Wednesday, March 31, 2010

Dispatch from the field_Tar Sands_ Garth Lenz

Alberta, Canada March 2010
Just got in last night and am just finishing an all-nighter editing about 2000 images. I knew I should go to bed but I went from shooting aerials in a small plane, landing, and then racing to catch my flight home, so I was anxious to get that material downloaded, backed up, and then have a look at it. No chance staying warm on this shoot. I flew in minus 23 yesterday shooting aerials. I hate to think what the wind chill was with the window open. After just a minute or so, you start to loose feeling in your hands and face, even with gloves on. As a result. My face and hands are cracked and red, low level frost nip I suppose. However I have some images I am happy with for compensation.

It is a different feeling being there with snow and ice and frigid temperatures. The cold weather really makes the smoke from the upgraders and the stream off the tailings ponds much more impressive, giving more of an apocalyptic, Mordor-like feeling. From the ground you feel like you are in some frozen gulag forced labour camp, or some dead planet from a science fiction movie where convicts are forced to labour. Of course, neither of these comparisons is really much of a stretch. As the biggest industrial project in the history of the earth, and the most environmentally damaging and toxic one, the Tar Sands aren’t exactly teeming with life at the best of times. However, at this time of year, they seem particularly lifeless and bleak.


It is easy to forget that just a few years ago, most of this was still intact boreal forest and wetlands. The breeding habitat for almost half the bird species found in North America, home to bison, woodland caribou, grizzly, wolves, and many other of North America’s most iconic and threatened species. This land was also part of the planet’s greatest terrestrial carbon sink. For the companies mining this land for bitumen – which is what the material found under this land is – these forests and wetlands are “overburden”, to be cut, dredged, and dug up. It is ironic the the planets greatest carbon sink is being destroyed in order to produce oil from the tar sands, a process that produces more carbon, and consumes more energy and water, than any other oil recovery and refining process. Proposed expansion of the Tsar Sands would see the possible quintupling of production within as little as two decades. This would result in the intense industrialization of an area the size of Florida.

::::

## ACTIONS TO TAKE
(a) Rewrite the portion of the tar sands dispatch between "Dispatch from the" and "with for compensation.", inclusive, replacing "aerials" with "aerial photos".
(b) List every animal the tar sands dispatch names as living in the boreal forest and wetlands.

::::

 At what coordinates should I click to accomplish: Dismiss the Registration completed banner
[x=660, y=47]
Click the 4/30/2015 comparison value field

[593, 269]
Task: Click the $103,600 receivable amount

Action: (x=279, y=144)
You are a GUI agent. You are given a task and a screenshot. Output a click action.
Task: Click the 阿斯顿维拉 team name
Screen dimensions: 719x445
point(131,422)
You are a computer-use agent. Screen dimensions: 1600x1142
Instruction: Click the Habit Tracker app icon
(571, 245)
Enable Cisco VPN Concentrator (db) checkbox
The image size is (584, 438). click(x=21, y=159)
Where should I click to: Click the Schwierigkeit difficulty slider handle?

::::

## OUTPUTS FOR THE TASKS
(a)
Dispatch from the field_Tar Sands_ Garth Lenz

Alberta, Canada March 2010
Just got in last night and am just finishing an all-nighter editing about 2000 images. I knew I should go to bed but I went from shooting aerial photos in a small plane, landing, and then racing to catch my flight home, so I was anxious to get that material downloaded, backed up, and then have a look at it. No chance staying warm on this shoot. I flew in minus 23 yesterday shooting aerial photos. I hate to think what the wind chill was with the window open. After just a minute or so, you start to loose feeling in your hands and face, even with gloves on. As a result. My face and hands are cracked and red, low level frost nip I suppose. However I have some images I am happy with for compensation.

(b) bison, woodland caribou, grizzly, wolves